DEINE AUFGABE: Gib alle folgenden Einträge Zeile für Zeile unverändert wieder.

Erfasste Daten
-.-.-
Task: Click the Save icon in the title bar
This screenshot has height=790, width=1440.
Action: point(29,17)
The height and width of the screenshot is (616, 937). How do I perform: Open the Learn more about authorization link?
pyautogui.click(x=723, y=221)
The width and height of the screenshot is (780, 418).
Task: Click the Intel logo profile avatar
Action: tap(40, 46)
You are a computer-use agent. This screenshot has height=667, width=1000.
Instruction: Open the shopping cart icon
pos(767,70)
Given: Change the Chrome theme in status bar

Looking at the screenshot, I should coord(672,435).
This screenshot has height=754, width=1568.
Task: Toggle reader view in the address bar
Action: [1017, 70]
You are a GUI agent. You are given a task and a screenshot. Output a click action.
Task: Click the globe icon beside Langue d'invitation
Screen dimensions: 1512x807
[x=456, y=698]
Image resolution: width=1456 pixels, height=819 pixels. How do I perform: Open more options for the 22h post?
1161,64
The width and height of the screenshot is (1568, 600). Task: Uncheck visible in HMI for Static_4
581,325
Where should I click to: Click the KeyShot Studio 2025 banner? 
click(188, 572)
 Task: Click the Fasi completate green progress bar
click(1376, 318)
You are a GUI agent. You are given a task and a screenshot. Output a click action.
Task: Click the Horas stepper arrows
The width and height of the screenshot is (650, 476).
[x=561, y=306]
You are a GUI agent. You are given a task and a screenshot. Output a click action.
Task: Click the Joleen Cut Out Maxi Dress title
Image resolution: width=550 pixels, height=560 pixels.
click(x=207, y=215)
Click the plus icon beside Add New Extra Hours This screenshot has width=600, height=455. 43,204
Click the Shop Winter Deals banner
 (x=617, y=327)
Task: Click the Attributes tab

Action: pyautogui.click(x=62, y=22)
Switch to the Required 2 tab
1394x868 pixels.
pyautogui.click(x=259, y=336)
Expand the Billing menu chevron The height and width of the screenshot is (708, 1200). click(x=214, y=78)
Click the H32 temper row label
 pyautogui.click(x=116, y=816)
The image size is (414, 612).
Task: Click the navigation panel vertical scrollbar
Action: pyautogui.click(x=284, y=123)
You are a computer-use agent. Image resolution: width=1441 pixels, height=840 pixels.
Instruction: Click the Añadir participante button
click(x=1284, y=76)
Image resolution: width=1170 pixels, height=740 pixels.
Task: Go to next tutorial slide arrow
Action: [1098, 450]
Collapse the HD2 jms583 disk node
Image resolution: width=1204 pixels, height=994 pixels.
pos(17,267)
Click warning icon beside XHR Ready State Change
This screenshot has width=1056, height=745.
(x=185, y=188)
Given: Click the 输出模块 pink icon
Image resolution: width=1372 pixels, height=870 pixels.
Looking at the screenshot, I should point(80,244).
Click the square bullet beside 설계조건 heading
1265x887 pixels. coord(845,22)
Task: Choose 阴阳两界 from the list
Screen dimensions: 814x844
-.-.-
RICHTIGE ANTWORT:
Task: Click the Save icon in the title bar
This screenshot has height=790, width=1440.
Action: point(29,17)
The height and width of the screenshot is (616, 937). How do I perform: Open the Learn more about authorization link?
pyautogui.click(x=723, y=221)
The width and height of the screenshot is (780, 418).
Task: Click the Intel logo profile avatar
Action: tap(40, 46)
You are a computer-use agent. This screenshot has height=667, width=1000.
Instruction: Open the shopping cart icon
pos(767,70)
Given: Change the Chrome theme in status bar

Looking at the screenshot, I should coord(672,435).
This screenshot has height=754, width=1568.
Task: Toggle reader view in the address bar
Action: [1017, 70]
You are a GUI agent. You are given a task and a screenshot. Output a click action.
Task: Click the globe icon beside Langue d'invitation
Screen dimensions: 1512x807
[x=456, y=698]
Image resolution: width=1456 pixels, height=819 pixels. How do I perform: Open more options for the 22h post?
1161,64
The width and height of the screenshot is (1568, 600). Task: Uncheck visible in HMI for Static_4
581,325
Where should I click to: Click the KeyShot Studio 2025 banner? 
click(188, 572)
 Task: Click the Fasi completate green progress bar
click(1376, 318)
You are a GUI agent. You are given a task and a screenshot. Output a click action.
Task: Click the Horas stepper arrows
The width and height of the screenshot is (650, 476).
[x=561, y=306]
You are a GUI agent. You are given a task and a screenshot. Output a click action.
Task: Click the Joleen Cut Out Maxi Dress title
Image resolution: width=550 pixels, height=560 pixels.
click(x=207, y=215)
Click the plus icon beside Add New Extra Hours This screenshot has width=600, height=455. 43,204
Click the Shop Winter Deals banner
 (x=617, y=327)
Task: Click the Attributes tab

Action: pyautogui.click(x=62, y=22)
Switch to the Required 2 tab
1394x868 pixels.
pyautogui.click(x=259, y=336)
Expand the Billing menu chevron The height and width of the screenshot is (708, 1200). click(x=214, y=78)
Click the H32 temper row label
 pyautogui.click(x=116, y=816)
The image size is (414, 612).
Task: Click the navigation panel vertical scrollbar
Action: pyautogui.click(x=284, y=123)
You are a computer-use agent. Image resolution: width=1441 pixels, height=840 pixels.
Instruction: Click the Añadir participante button
click(x=1284, y=76)
Image resolution: width=1170 pixels, height=740 pixels.
Task: Go to next tutorial slide arrow
Action: [1098, 450]
Collapse the HD2 jms583 disk node
Image resolution: width=1204 pixels, height=994 pixels.
pos(17,267)
Click warning icon beside XHR Ready State Change
This screenshot has width=1056, height=745.
(x=185, y=188)
Given: Click the 输出模块 pink icon
Image resolution: width=1372 pixels, height=870 pixels.
Looking at the screenshot, I should point(80,244).
Click the square bullet beside 설계조건 heading
1265x887 pixels. coord(845,22)
Task: Choose 阴阳两界 from the list
Screen dimensions: 814x844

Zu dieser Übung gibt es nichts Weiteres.